Lustre File System by Peter Braam
– 100 people, virtual company, no VC $
– runs on 15% of top500 fastest computers, 6 of top 10
– features: POSIX, HA, security, modifiable, multi data center (future)
– huge variety of hardware in use with Lustre
– stripes files across many servers running "ldiskfs" file system
– ldiskfs is just a Linux ext4 partition with special use (Solaris ZFS version coming soon)
– they do a lot of development work with ext4 community, and soon possibly porting ZFS to Linux
– 50% of Lustre code is networking related;can 90% saturate a GigE link (118MBps)
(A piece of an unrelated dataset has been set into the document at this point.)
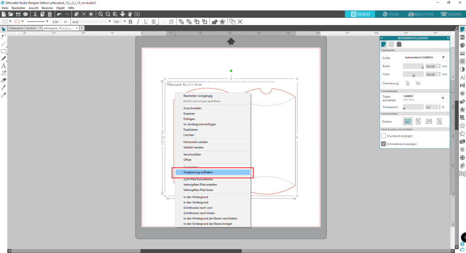The width and height of the screenshot is (466, 253).
Task: Open the Größe paper size dropdown
Action: [x=424, y=58]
– future: multiple geographically dispersed Lustre clusters that talk amoungst each other
– concurrently writing multiple files in older ext3 yields poor IO, newer ext3 (2.6.x kernel) and now ext4 fix this
– new block allocator in ext4 (almost in kernel) focused on dealing with writing small files in 1-4MB chunks; similar optimizations in ReiserFS but without the unnecessarily complicated b-tree madness
– large memory and caching on meta data servers is good
– clients get immediate "success" for writes, but in the background wait for commit callback else replay the transaction
– meta data stored on modified file system, hashes and attributes in file path make it as fast as normal file access
– most customers are US dept defense, large mix of random IO and sequential IO
– we can buy a large Lustre cluster for only $100 million
– future throughput and scaling problems that the US Govt wants Lustre to solve is amazing

VeriSign’s Global DNS Infrastructure by Patrick Quaid
– overview of how recursive DNS queries work
– custom DNS app called ATLAS (Advanced Transaction Look-up and Signaling)
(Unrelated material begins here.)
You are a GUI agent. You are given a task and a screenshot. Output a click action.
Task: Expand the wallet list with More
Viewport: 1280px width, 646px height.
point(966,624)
– .com/.net registry is stored in traditional replicated Oracle database
– DNS system not tied to registry database
– load balancing: BGP ipanycast (single IP to for 30+ locations), local load balancing
– fanatical about simplicity: everything is modular, small, isolated
– no spare servers or spare sites; every server takes load
– plan for 100 physical sites, mostly small, can quickly remove sites from ipanycast and frequently do
– have way more servers than are needed
– claims to have second DNS server code running live next to ATLAS in case ATLAS dies. I don’t believe him… probably just spinning the fact that their legacy code hasn’t been shut off yet, but they’d never fail back to it.
– 4 million updates per day; updates pushed to all servers every 15 seconds
– updates happen via a master node that pulls updates crunches them, then ships a file to 1 node at each data center, then each data center’s main node updates other local nodes
– monitoring GUI: 265K queries per second (on this Saturday); noon eastern time has peak traffic; shows top query domains; lag time for updates
– ATLAS also runs managed DNS, cert revocation, WHOIS for .com
– they have "VIP Domains" that get a lot of traffic and have extra security precautions
– resolver architecture has front-end server that receives/filters/bundles queries and sends them to backend ATLAS servers

Scalable Test Selection Using Source Code Deltas by Ryan Gerard (Symantec)
– the audio was off by 30 sec on this video and it seemed less interesting to me than the others, so I didn’t watch it.